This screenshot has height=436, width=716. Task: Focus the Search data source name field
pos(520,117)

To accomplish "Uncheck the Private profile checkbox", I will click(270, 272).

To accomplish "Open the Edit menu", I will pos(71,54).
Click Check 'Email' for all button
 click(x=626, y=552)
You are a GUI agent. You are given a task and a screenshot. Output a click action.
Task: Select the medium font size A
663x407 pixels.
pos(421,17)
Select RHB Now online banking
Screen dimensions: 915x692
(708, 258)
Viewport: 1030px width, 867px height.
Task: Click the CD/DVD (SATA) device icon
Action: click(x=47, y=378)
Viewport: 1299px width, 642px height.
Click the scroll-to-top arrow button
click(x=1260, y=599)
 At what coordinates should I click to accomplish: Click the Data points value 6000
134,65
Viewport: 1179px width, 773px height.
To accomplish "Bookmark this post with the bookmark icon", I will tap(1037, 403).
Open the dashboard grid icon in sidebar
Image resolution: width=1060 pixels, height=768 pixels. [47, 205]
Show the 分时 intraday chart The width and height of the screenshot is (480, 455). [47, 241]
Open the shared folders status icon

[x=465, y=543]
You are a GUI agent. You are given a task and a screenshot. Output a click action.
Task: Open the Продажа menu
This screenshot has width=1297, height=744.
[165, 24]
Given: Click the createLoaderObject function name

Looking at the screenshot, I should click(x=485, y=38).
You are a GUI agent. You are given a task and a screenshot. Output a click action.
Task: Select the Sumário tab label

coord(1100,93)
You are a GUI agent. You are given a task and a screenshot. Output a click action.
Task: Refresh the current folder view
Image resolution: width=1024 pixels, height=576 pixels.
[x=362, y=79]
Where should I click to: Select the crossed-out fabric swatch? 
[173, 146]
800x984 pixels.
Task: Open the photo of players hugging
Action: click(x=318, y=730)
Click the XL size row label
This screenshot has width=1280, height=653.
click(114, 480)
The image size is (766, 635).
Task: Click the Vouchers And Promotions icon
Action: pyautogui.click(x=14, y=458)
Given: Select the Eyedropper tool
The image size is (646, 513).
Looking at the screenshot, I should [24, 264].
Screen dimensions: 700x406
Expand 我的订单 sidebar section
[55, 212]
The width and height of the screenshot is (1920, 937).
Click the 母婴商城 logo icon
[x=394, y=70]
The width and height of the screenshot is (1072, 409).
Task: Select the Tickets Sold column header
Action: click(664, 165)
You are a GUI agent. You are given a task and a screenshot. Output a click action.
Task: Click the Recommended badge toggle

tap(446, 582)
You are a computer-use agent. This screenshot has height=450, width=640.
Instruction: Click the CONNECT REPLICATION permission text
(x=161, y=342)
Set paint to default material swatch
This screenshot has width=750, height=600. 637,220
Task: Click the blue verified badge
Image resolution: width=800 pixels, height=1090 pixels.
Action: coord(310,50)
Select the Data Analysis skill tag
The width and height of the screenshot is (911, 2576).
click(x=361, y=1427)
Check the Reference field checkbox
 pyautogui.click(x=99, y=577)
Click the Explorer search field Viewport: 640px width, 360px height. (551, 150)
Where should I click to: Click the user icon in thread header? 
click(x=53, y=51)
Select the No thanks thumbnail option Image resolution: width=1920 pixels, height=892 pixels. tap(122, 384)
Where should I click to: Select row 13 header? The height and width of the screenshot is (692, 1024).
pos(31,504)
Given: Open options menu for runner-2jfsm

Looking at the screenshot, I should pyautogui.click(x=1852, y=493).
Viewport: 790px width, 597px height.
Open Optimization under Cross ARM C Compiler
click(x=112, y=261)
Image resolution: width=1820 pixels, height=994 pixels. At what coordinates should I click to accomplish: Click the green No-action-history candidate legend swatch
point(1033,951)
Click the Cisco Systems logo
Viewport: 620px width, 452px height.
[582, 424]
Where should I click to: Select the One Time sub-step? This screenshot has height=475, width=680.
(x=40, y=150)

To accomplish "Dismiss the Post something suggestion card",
════════
Reproduce the whole listing, replacing each occurrence of "GUI agent" with "interface agent" and keeping every other line the same.

This screenshot has height=436, width=716. Task: Focus the Search data source name field
pos(520,117)

To accomplish "Uncheck the Private profile checkbox", I will click(270, 272).

To accomplish "Open the Edit menu", I will pos(71,54).
Click Check 'Email' for all button
 click(x=626, y=552)
You are a interface agent. You are given a task and a screenshot. Output a click action.
Task: Select the medium font size A
663x407 pixels.
pos(421,17)
Select RHB Now online banking
Screen dimensions: 915x692
(708, 258)
Viewport: 1030px width, 867px height.
Task: Click the CD/DVD (SATA) device icon
Action: click(x=47, y=378)
Viewport: 1299px width, 642px height.
Click the scroll-to-top arrow button
click(x=1260, y=599)
 At what coordinates should I click to accomplish: Click the Data points value 6000
134,65
Viewport: 1179px width, 773px height.
To accomplish "Bookmark this post with the bookmark icon", I will tap(1037, 403).
Open the dashboard grid icon in sidebar
Image resolution: width=1060 pixels, height=768 pixels. [47, 205]
Show the 分时 intraday chart The width and height of the screenshot is (480, 455). [47, 241]
Open the shared folders status icon

[x=465, y=543]
You are a interface agent. You are given a task and a screenshot. Output a click action.
Task: Open the Продажа menu
This screenshot has width=1297, height=744.
[165, 24]
Given: Click the createLoaderObject function name

Looking at the screenshot, I should click(x=485, y=38).
You are a interface agent. You are given a task and a screenshot. Output a click action.
Task: Select the Sumário tab label

coord(1100,93)
You are a interface agent. You are given a task and a screenshot. Output a click action.
Task: Refresh the current folder view
Image resolution: width=1024 pixels, height=576 pixels.
[x=362, y=79]
Where should I click to: Select the crossed-out fabric swatch? 
[173, 146]
800x984 pixels.
Task: Open the photo of players hugging
Action: click(x=318, y=730)
Click the XL size row label
This screenshot has width=1280, height=653.
click(114, 480)
The image size is (766, 635).
Task: Click the Vouchers And Promotions icon
Action: pyautogui.click(x=14, y=458)
Given: Select the Eyedropper tool
The image size is (646, 513).
Looking at the screenshot, I should [24, 264].
Screen dimensions: 700x406
Expand 我的订单 sidebar section
[55, 212]
The width and height of the screenshot is (1920, 937).
Click the 母婴商城 logo icon
[x=394, y=70]
The width and height of the screenshot is (1072, 409).
Task: Select the Tickets Sold column header
Action: click(664, 165)
You are a interface agent. You are given a task and a screenshot. Output a click action.
Task: Click the Recommended badge toggle

tap(446, 582)
You are a computer-use agent. This screenshot has height=450, width=640.
Instruction: Click the CONNECT REPLICATION permission text
(x=161, y=342)
Set paint to default material swatch
This screenshot has width=750, height=600. 637,220
Task: Click the blue verified badge
Image resolution: width=800 pixels, height=1090 pixels.
Action: coord(310,50)
Select the Data Analysis skill tag
The width and height of the screenshot is (911, 2576).
click(x=361, y=1427)
Check the Reference field checkbox
 pyautogui.click(x=99, y=577)
Click the Explorer search field Viewport: 640px width, 360px height. (551, 150)
Where should I click to: Click the user icon in thread header? 
click(x=53, y=51)
Select the No thanks thumbnail option Image resolution: width=1920 pixels, height=892 pixels. tap(122, 384)
Where should I click to: Select row 13 header? The height and width of the screenshot is (692, 1024).
pos(31,504)
Given: Open options menu for runner-2jfsm

Looking at the screenshot, I should pyautogui.click(x=1852, y=493).
Viewport: 790px width, 597px height.
Open Optimization under Cross ARM C Compiler
click(x=112, y=261)
Image resolution: width=1820 pixels, height=994 pixels. At what coordinates should I click to accomplish: Click the green No-action-history candidate legend swatch
point(1033,951)
Click the Cisco Systems logo
Viewport: 620px width, 452px height.
[582, 424]
Where should I click to: Select the One Time sub-step? This screenshot has height=475, width=680.
(x=40, y=150)

To accomplish "Dismiss the Post something suggestion card",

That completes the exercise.